Pendant ce temps, en salle de presse, les journalistes retiennent leur souffle. Les yeux rivés sur la piste, les écrans télé. Les plus spécialistes, comme Jean-Louis Moncet, journaliste sportif spécialisé dans le sport automobile, se focalisent sur leur tablette affichant les chronos. La course vient seulement de commencer et ça souffle déjà.

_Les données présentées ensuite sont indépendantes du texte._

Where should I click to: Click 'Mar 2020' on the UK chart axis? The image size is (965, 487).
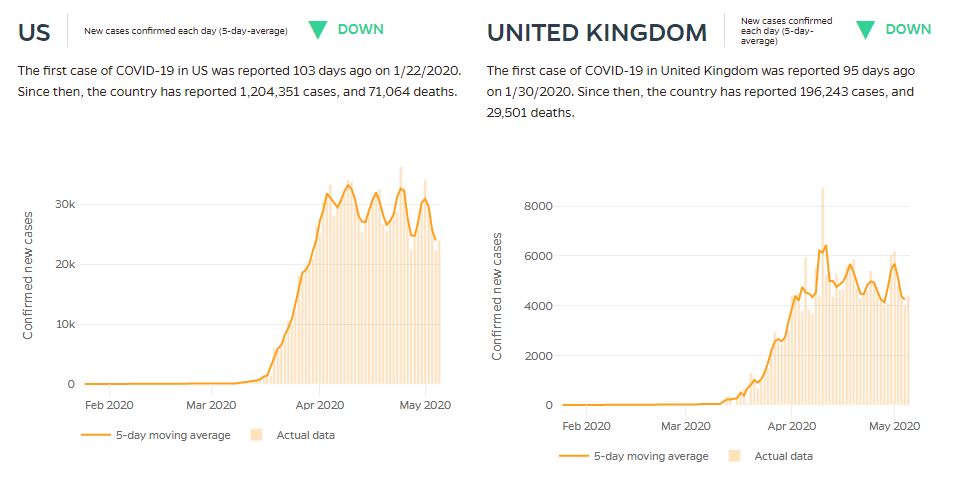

« Ah joli, c’est presque un record » commente le célèbre présentateur de la Formule 1 sur TF1, Canal + et Auto Plus. Ce n’est pas à son premier Grand Prix et pourtant, il garde toujours cet émerveillement et peine à dissimuler son admiration lorsque l’équipe Red Bull parvient à changer les pneus de Pierre Gasly en 2,1 secondes. Puis, il reste sidéré devant les performances chrono de Lewis Hamilton à bord de sa Mercedes : « Mais, va-t-il s’arrêter de battre le meilleur tour en course ? C’est incroyable, il veut leur casser la tête !? » martèle Jean-Louis Moncet, les yeux rivés sur les écrans, tout en inscrivant les timings sur son carnet.
« Quand tu vois les performances et la maîtrise de Hamilton, tu ne peux que constater que c’est le meilleur » reconnaît Guillaume Nedelec, spécialiste F1 pour Ouest France. Las de constater que c’est toujours le même qui gagne, il regrette une politique hygiéniste qui tend vers l’aseptisation de ce sport. S’attaquant aux sanctions et pénalités en course, il reste convaincu qu’en dépit des décisions risquées que prennent les pilotes, ces dernières ne risquent pas la vie des autres : « on oublie que sur un circuit, ce n’est pas la route. En voulant évacuer le danger au maximum, alors qu’à 300 km/h il est nécessairement présent, l’on tend à rendre les courses plus fastidieuses ».
Un point de vue que nombre de spécialistes et journalistes partagent. Car, si cette course a pu être « probablement ennuyeuse, il ne s’agit là que d’un épisode sur 21 » philosophe Jean-Louis Moncet.